**The problem**
Every line of the data below is to be written out again exactly.

**Material for this task**
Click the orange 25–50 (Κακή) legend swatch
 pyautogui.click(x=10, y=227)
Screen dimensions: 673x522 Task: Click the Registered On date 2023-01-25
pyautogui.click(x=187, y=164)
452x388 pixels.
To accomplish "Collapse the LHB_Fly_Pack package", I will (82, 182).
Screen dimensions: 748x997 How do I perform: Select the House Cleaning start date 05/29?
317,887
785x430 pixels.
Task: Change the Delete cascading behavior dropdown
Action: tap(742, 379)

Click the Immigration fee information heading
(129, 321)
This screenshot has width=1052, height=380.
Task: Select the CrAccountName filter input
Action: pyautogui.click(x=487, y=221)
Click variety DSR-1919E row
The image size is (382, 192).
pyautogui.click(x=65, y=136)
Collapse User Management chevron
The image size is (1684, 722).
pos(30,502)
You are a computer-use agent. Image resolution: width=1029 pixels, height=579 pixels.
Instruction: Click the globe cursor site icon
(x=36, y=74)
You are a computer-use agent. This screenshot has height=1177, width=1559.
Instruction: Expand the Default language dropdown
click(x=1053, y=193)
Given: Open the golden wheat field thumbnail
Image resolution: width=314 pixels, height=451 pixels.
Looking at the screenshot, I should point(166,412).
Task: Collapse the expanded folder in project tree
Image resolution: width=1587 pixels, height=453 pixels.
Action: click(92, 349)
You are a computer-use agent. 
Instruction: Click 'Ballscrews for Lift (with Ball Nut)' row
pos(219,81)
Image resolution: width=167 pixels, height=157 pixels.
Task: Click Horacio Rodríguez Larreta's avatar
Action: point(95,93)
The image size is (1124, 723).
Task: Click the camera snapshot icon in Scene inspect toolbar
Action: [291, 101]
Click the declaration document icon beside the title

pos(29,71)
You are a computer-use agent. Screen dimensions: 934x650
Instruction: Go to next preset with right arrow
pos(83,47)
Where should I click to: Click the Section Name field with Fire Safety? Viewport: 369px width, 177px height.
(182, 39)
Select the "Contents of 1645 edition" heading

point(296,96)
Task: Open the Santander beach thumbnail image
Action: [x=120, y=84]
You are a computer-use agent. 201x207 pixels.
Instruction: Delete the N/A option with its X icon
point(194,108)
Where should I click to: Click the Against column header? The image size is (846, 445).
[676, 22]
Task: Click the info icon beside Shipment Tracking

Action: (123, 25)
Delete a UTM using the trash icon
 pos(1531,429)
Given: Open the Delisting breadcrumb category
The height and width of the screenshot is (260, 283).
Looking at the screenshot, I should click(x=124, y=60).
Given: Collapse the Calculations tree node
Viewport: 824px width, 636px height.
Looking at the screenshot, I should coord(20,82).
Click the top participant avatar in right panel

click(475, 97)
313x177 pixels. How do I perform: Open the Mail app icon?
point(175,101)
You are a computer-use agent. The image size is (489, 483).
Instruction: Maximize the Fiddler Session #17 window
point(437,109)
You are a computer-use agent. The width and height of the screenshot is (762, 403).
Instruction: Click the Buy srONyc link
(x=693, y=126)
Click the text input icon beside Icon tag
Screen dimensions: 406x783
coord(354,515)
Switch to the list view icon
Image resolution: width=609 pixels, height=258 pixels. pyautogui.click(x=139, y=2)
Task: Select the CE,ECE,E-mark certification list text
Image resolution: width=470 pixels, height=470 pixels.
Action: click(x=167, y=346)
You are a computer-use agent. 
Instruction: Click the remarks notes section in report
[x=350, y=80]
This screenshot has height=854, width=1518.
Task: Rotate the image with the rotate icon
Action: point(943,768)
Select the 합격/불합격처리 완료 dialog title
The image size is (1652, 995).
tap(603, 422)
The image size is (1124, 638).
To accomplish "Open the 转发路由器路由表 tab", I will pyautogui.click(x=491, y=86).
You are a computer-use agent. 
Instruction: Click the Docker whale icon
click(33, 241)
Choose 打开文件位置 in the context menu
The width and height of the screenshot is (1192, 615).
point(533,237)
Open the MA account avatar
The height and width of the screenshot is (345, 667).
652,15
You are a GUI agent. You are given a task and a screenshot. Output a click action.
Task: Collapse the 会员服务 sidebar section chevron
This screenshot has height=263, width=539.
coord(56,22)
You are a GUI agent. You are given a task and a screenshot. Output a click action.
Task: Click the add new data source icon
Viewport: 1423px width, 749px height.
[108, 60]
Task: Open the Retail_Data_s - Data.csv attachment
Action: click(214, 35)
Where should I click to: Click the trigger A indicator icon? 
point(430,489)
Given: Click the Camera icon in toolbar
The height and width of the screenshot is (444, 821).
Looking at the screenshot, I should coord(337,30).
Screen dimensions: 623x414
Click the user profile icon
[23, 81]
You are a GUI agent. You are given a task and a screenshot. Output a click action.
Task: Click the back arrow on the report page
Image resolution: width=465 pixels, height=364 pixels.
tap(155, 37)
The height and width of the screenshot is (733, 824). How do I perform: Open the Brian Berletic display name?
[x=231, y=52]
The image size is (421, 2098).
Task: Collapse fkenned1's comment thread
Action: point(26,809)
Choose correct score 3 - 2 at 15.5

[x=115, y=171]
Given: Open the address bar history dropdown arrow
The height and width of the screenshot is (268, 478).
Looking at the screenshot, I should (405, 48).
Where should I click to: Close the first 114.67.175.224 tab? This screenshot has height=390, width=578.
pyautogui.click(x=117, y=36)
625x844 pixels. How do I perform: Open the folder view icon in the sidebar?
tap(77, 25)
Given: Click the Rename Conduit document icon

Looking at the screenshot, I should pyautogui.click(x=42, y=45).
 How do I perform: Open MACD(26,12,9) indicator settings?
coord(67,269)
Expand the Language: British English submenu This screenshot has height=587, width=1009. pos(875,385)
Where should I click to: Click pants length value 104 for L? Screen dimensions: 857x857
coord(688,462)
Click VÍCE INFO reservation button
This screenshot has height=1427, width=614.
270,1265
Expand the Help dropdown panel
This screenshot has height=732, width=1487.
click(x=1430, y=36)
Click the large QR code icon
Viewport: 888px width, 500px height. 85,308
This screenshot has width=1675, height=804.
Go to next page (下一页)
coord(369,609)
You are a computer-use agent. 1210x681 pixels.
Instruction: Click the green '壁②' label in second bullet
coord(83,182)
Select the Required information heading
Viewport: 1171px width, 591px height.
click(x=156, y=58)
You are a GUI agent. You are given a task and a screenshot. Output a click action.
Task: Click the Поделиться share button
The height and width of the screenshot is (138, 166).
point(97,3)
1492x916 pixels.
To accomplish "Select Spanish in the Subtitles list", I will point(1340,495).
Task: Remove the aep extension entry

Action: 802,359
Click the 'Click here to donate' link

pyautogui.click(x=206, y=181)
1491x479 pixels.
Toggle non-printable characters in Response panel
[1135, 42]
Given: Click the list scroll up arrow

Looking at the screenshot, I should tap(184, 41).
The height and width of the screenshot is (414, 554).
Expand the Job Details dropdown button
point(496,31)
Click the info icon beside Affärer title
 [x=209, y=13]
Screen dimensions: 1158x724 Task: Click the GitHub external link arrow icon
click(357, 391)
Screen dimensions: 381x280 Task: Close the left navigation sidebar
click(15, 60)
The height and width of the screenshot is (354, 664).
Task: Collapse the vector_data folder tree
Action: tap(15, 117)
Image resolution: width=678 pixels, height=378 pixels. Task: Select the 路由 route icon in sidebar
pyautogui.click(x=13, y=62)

**Task solution**
Click the orange 25–50 (Κακή) legend swatch
 pyautogui.click(x=10, y=227)
Screen dimensions: 673x522 Task: Click the Registered On date 2023-01-25
pyautogui.click(x=187, y=164)
452x388 pixels.
To accomplish "Collapse the LHB_Fly_Pack package", I will (82, 182).
Screen dimensions: 748x997 How do I perform: Select the House Cleaning start date 05/29?
317,887
785x430 pixels.
Task: Change the Delete cascading behavior dropdown
Action: tap(742, 379)

Click the Immigration fee information heading
(129, 321)
This screenshot has width=1052, height=380.
Task: Select the CrAccountName filter input
Action: pyautogui.click(x=487, y=221)
Click variety DSR-1919E row
The image size is (382, 192).
pyautogui.click(x=65, y=136)
Collapse User Management chevron
The image size is (1684, 722).
pos(30,502)
You are a computer-use agent. Image resolution: width=1029 pixels, height=579 pixels.
Instruction: Click the globe cursor site icon
(x=36, y=74)
You are a computer-use agent. This screenshot has height=1177, width=1559.
Instruction: Expand the Default language dropdown
click(x=1053, y=193)
Given: Open the golden wheat field thumbnail
Image resolution: width=314 pixels, height=451 pixels.
Looking at the screenshot, I should point(166,412).
Task: Collapse the expanded folder in project tree
Image resolution: width=1587 pixels, height=453 pixels.
Action: click(92, 349)
You are a computer-use agent. 
Instruction: Click 'Ballscrews for Lift (with Ball Nut)' row
pos(219,81)
Image resolution: width=167 pixels, height=157 pixels.
Task: Click Horacio Rodríguez Larreta's avatar
Action: point(95,93)
The image size is (1124, 723).
Task: Click the camera snapshot icon in Scene inspect toolbar
Action: [291, 101]
Click the declaration document icon beside the title

pos(29,71)
You are a computer-use agent. Screen dimensions: 934x650
Instruction: Go to next preset with right arrow
pos(83,47)
Where should I click to: Click the Section Name field with Fire Safety? Viewport: 369px width, 177px height.
(182, 39)
Select the "Contents of 1645 edition" heading

point(296,96)
Task: Open the Santander beach thumbnail image
Action: [x=120, y=84]
You are a computer-use agent. 201x207 pixels.
Instruction: Delete the N/A option with its X icon
point(194,108)
Where should I click to: Click the Against column header? The image size is (846, 445).
[676, 22]
Task: Click the info icon beside Shipment Tracking

Action: (123, 25)
Delete a UTM using the trash icon
 pos(1531,429)
Given: Open the Delisting breadcrumb category
The height and width of the screenshot is (260, 283).
Looking at the screenshot, I should click(x=124, y=60).
Given: Collapse the Calculations tree node
Viewport: 824px width, 636px height.
Looking at the screenshot, I should coord(20,82).
Click the top participant avatar in right panel

click(475, 97)
313x177 pixels. How do I perform: Open the Mail app icon?
point(175,101)
You are a computer-use agent. The image size is (489, 483).
Instruction: Maximize the Fiddler Session #17 window
point(437,109)
You are a computer-use agent. The width and height of the screenshot is (762, 403).
Instruction: Click the Buy srONyc link
(x=693, y=126)
Click the text input icon beside Icon tag
Screen dimensions: 406x783
coord(354,515)
Switch to the list view icon
Image resolution: width=609 pixels, height=258 pixels. pyautogui.click(x=139, y=2)
Task: Select the CE,ECE,E-mark certification list text
Image resolution: width=470 pixels, height=470 pixels.
Action: click(x=167, y=346)
You are a computer-use agent. 
Instruction: Click the remarks notes section in report
[x=350, y=80]
This screenshot has height=854, width=1518.
Task: Rotate the image with the rotate icon
Action: point(943,768)
Select the 합격/불합격처리 완료 dialog title
The image size is (1652, 995).
tap(603, 422)
The image size is (1124, 638).
To accomplish "Open the 转发路由器路由表 tab", I will pyautogui.click(x=491, y=86).
You are a computer-use agent. 
Instruction: Click the Docker whale icon
click(33, 241)
Choose 打开文件位置 in the context menu
The width and height of the screenshot is (1192, 615).
point(533,237)
Open the MA account avatar
The height and width of the screenshot is (345, 667).
652,15
You are a GUI agent. You are given a task and a screenshot. Output a click action.
Task: Collapse the 会员服务 sidebar section chevron
This screenshot has height=263, width=539.
coord(56,22)
You are a GUI agent. You are given a task and a screenshot. Output a click action.
Task: Click the add new data source icon
Viewport: 1423px width, 749px height.
[108, 60]
Task: Open the Retail_Data_s - Data.csv attachment
Action: click(214, 35)
Where should I click to: Click the trigger A indicator icon? 
point(430,489)
Given: Click the Camera icon in toolbar
The height and width of the screenshot is (444, 821).
Looking at the screenshot, I should coord(337,30).
Screen dimensions: 623x414
Click the user profile icon
[23, 81]
You are a GUI agent. You are given a task and a screenshot. Output a click action.
Task: Click the back arrow on the report page
Image resolution: width=465 pixels, height=364 pixels.
tap(155, 37)
The height and width of the screenshot is (733, 824). How do I perform: Open the Brian Berletic display name?
[x=231, y=52]
The image size is (421, 2098).
Task: Collapse fkenned1's comment thread
Action: point(26,809)
Choose correct score 3 - 2 at 15.5

[x=115, y=171]
Given: Open the address bar history dropdown arrow
The height and width of the screenshot is (268, 478).
Looking at the screenshot, I should (405, 48).
Where should I click to: Close the first 114.67.175.224 tab? This screenshot has height=390, width=578.
pyautogui.click(x=117, y=36)
625x844 pixels. How do I perform: Open the folder view icon in the sidebar?
tap(77, 25)
Given: Click the Rename Conduit document icon

Looking at the screenshot, I should pyautogui.click(x=42, y=45).
 How do I perform: Open MACD(26,12,9) indicator settings?
coord(67,269)
Expand the Language: British English submenu This screenshot has height=587, width=1009. pos(875,385)
Where should I click to: Click pants length value 104 for L? Screen dimensions: 857x857
coord(688,462)
Click VÍCE INFO reservation button
This screenshot has height=1427, width=614.
270,1265
Expand the Help dropdown panel
This screenshot has height=732, width=1487.
click(x=1430, y=36)
Click the large QR code icon
Viewport: 888px width, 500px height. 85,308
This screenshot has width=1675, height=804.
Go to next page (下一页)
coord(369,609)
You are a computer-use agent. 1210x681 pixels.
Instruction: Click the green '壁②' label in second bullet
coord(83,182)
Select the Required information heading
Viewport: 1171px width, 591px height.
click(x=156, y=58)
You are a GUI agent. You are given a task and a screenshot. Output a click action.
Task: Click the Поделиться share button
The height and width of the screenshot is (138, 166).
point(97,3)
1492x916 pixels.
To accomplish "Select Spanish in the Subtitles list", I will point(1340,495).
Task: Remove the aep extension entry

Action: 802,359
Click the 'Click here to donate' link

pyautogui.click(x=206, y=181)
1491x479 pixels.
Toggle non-printable characters in Response panel
[1135, 42]
Given: Click the list scroll up arrow

Looking at the screenshot, I should tap(184, 41).
The height and width of the screenshot is (414, 554).
Expand the Job Details dropdown button
point(496,31)
Click the info icon beside Affärer title
 [x=209, y=13]
Screen dimensions: 1158x724 Task: Click the GitHub external link arrow icon
click(357, 391)
Screen dimensions: 381x280 Task: Close the left navigation sidebar
click(15, 60)
The height and width of the screenshot is (354, 664).
Task: Collapse the vector_data folder tree
Action: tap(15, 117)
Image resolution: width=678 pixels, height=378 pixels. Task: Select the 路由 route icon in sidebar
pyautogui.click(x=13, y=62)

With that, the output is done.